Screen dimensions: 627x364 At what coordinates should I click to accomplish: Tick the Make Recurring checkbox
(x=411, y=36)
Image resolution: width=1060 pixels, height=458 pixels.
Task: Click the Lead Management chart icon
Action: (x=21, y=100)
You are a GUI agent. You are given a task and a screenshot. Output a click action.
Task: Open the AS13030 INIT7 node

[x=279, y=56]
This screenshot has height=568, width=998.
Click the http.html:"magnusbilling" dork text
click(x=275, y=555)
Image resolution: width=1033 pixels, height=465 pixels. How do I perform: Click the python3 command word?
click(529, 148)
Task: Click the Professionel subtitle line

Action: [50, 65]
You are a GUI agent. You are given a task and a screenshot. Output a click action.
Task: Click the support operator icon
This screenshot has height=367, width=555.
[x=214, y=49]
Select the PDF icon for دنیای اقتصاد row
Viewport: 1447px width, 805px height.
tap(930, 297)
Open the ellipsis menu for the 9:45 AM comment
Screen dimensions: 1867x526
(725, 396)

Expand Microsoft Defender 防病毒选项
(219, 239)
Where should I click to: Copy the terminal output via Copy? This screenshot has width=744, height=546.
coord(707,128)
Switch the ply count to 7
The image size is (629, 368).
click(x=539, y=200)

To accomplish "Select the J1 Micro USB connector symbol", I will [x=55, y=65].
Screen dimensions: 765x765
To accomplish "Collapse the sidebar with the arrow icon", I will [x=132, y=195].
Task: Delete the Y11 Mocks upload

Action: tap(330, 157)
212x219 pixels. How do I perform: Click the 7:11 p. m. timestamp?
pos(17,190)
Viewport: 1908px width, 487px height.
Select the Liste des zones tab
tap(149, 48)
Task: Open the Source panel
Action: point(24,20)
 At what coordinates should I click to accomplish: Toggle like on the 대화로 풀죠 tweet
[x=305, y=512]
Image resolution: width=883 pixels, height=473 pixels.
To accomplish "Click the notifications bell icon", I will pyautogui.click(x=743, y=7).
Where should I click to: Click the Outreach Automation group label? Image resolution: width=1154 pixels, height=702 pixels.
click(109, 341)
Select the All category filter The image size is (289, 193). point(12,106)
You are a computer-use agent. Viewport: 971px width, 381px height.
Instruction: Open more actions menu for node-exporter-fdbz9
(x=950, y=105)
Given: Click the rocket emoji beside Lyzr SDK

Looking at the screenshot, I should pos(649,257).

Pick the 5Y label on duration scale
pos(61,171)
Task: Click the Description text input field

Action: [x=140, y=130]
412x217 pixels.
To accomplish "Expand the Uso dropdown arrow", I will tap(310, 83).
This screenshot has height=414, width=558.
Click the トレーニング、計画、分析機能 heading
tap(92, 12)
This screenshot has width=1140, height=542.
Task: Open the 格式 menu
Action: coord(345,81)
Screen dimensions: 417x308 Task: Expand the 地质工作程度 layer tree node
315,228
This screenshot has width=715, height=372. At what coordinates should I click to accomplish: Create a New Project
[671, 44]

§ **Description of the task**: All of the data above should be written out again word for word.

§ **Task answer**:
Screen dimensions: 627x364 At what coordinates should I click to accomplish: Tick the Make Recurring checkbox
(x=411, y=36)
Image resolution: width=1060 pixels, height=458 pixels.
Task: Click the Lead Management chart icon
Action: (x=21, y=100)
You are a GUI agent. You are given a task and a screenshot. Output a click action.
Task: Open the AS13030 INIT7 node

[x=279, y=56]
This screenshot has height=568, width=998.
Click the http.html:"magnusbilling" dork text
click(x=275, y=555)
Image resolution: width=1033 pixels, height=465 pixels. How do I perform: Click the python3 command word?
click(529, 148)
Task: Click the Professionel subtitle line

Action: [50, 65]
You are a GUI agent. You are given a task and a screenshot. Output a click action.
Task: Click the support operator icon
This screenshot has height=367, width=555.
[x=214, y=49]
Select the PDF icon for دنیای اقتصاد row
Viewport: 1447px width, 805px height.
tap(930, 297)
Open the ellipsis menu for the 9:45 AM comment
Screen dimensions: 1867x526
(725, 396)

Expand Microsoft Defender 防病毒选项
(219, 239)
Where should I click to: Copy the terminal output via Copy? This screenshot has width=744, height=546.
coord(707,128)
Switch the ply count to 7
The image size is (629, 368).
click(x=539, y=200)

To accomplish "Select the J1 Micro USB connector symbol", I will [x=55, y=65].
Screen dimensions: 765x765
To accomplish "Collapse the sidebar with the arrow icon", I will [x=132, y=195].
Task: Delete the Y11 Mocks upload

Action: tap(330, 157)
212x219 pixels. How do I perform: Click the 7:11 p. m. timestamp?
pos(17,190)
Viewport: 1908px width, 487px height.
Select the Liste des zones tab
tap(149, 48)
Task: Open the Source panel
Action: point(24,20)
 At what coordinates should I click to accomplish: Toggle like on the 대화로 풀죠 tweet
[x=305, y=512]
Image resolution: width=883 pixels, height=473 pixels.
To accomplish "Click the notifications bell icon", I will pyautogui.click(x=743, y=7).
Where should I click to: Click the Outreach Automation group label? Image resolution: width=1154 pixels, height=702 pixels.
click(109, 341)
Select the All category filter The image size is (289, 193). point(12,106)
You are a computer-use agent. Viewport: 971px width, 381px height.
Instruction: Open more actions menu for node-exporter-fdbz9
(x=950, y=105)
Given: Click the rocket emoji beside Lyzr SDK

Looking at the screenshot, I should pos(649,257).

Pick the 5Y label on duration scale
pos(61,171)
Task: Click the Description text input field

Action: [x=140, y=130]
412x217 pixels.
To accomplish "Expand the Uso dropdown arrow", I will tap(310, 83).
This screenshot has height=414, width=558.
Click the トレーニング、計画、分析機能 heading
tap(92, 12)
This screenshot has width=1140, height=542.
Task: Open the 格式 menu
Action: coord(345,81)
Screen dimensions: 417x308 Task: Expand the 地质工作程度 layer tree node
315,228
This screenshot has width=715, height=372. At what coordinates should I click to accomplish: Create a New Project
[671, 44]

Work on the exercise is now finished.